**EXERCISE DETAILS:**
Each line below is to be set down again exactly.

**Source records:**
▼

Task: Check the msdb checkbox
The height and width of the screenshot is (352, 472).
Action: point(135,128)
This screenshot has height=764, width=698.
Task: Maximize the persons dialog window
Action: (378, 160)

▲

**WRITTEN RESPONSE:**
Task: Check the msdb checkbox
The height and width of the screenshot is (352, 472).
Action: point(135,128)
This screenshot has height=764, width=698.
Task: Maximize the persons dialog window
Action: (378, 160)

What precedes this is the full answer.